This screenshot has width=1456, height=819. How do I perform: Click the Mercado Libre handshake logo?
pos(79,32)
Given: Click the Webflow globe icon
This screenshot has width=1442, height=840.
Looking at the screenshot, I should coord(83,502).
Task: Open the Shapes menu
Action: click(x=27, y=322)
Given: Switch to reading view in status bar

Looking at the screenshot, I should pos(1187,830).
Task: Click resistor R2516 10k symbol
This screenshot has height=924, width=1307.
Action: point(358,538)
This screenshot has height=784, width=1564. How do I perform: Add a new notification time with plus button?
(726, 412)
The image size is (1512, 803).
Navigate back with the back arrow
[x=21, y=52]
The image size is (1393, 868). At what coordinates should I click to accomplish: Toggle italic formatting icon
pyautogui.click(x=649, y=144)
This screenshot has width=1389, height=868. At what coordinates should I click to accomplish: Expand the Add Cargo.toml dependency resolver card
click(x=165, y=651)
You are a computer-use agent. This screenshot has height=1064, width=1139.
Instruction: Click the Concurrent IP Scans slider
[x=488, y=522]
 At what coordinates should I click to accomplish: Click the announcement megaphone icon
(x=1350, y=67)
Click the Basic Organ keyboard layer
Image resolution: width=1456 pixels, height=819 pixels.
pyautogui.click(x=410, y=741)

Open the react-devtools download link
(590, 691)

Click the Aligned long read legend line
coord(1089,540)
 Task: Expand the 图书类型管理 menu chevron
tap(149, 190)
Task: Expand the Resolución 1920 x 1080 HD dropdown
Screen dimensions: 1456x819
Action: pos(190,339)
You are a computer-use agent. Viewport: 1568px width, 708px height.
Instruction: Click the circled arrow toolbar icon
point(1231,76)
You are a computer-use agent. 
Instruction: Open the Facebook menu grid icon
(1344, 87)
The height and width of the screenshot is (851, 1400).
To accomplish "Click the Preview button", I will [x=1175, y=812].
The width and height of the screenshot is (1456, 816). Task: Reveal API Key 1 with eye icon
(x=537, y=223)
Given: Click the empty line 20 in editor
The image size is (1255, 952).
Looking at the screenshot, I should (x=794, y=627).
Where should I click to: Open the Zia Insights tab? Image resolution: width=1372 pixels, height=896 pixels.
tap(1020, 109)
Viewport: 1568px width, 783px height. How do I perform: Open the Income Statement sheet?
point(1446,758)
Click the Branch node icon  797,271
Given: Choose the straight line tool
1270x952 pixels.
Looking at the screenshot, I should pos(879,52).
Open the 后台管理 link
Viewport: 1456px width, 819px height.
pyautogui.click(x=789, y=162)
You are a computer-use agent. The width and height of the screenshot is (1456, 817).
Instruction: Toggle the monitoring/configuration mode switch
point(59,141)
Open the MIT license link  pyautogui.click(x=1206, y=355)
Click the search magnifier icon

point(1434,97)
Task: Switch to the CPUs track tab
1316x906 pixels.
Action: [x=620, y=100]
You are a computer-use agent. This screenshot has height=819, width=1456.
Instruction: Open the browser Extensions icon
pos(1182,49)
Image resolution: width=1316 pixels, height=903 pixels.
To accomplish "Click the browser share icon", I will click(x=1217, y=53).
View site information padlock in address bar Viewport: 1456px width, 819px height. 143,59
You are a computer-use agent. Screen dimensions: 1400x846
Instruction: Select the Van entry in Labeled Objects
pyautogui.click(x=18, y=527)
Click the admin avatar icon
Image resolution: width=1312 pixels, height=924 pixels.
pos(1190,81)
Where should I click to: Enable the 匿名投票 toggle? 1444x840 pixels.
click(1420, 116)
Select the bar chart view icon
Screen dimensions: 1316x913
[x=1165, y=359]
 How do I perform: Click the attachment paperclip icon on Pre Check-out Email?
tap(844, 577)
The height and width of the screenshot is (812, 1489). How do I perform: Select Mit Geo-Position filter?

▶ Work to be completed: If a line in the data above includes the string "computer", copy it.

▶ Problem solution:
You are a computer-use agent. This screenshot has height=1064, width=1139.
You are a computer-use agent. Viewport: 1568px width, 708px height.
You are a computer-use agent. 
You are a computer-use agent. The width and height of the screenshot is (1456, 817).
You are a computer-use agent. This screenshot has height=819, width=1456.
You are a computer-use agent. Screen dimensions: 1400x846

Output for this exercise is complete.